Tactile feedback is a key sensory channel that contributes to our ability to perform precise manipulations. In this regard, sensor skin provides robots with the sense of touch making them increasingly capable of dexterous object manipulation. However, in applications like teleoperation, the complex sensory input of an infinite number of different textures must be projected to the human user's skin in a meaningful manner. In addressing this issue, a deep gated recurrent unit-based autoencoder (GRU-AE) that captured the perceptual dimensions of tactile textures in latent space was deployed to implicitly understand unseen textures.

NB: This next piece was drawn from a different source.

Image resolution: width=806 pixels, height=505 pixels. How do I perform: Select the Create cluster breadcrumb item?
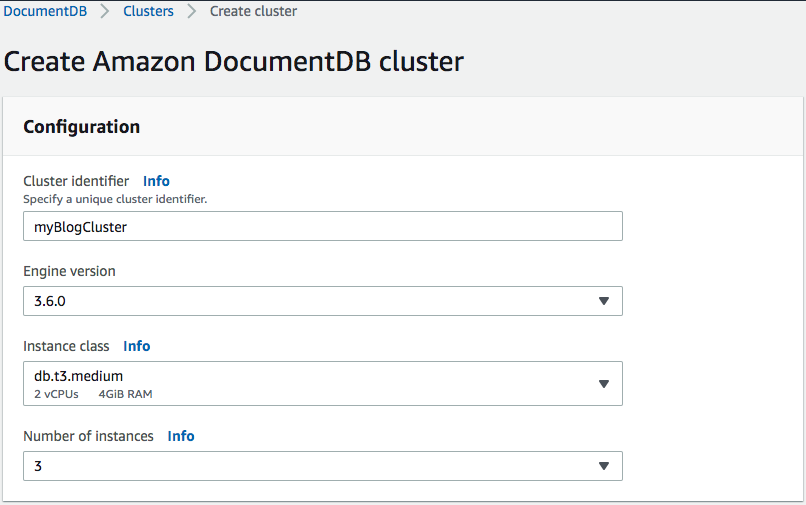[253, 11]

The expression of unknown textures in this latent space allowed for the definition of a control law to effectively drive tactile displays and to convey tactile feedback in a psycho-physically meaningful manner. The approach was experimentally verified by evaluating the prediction performance of the GRU-AE on seen and unseen data that were gathered during active tactile exploration of objects commonly encountered in daily living. A user study on a custom-made tactile display was conducted in which real tactile perceptions in response to active tactile object exploration were compared to the emulated tactile feedback using the proposed tactile feedback loop. The results suggest that the deep GRU-AE for tactile display control offers an effective and intuitive method for efficient end-to-end tactile feedback during active tactile texture exploration.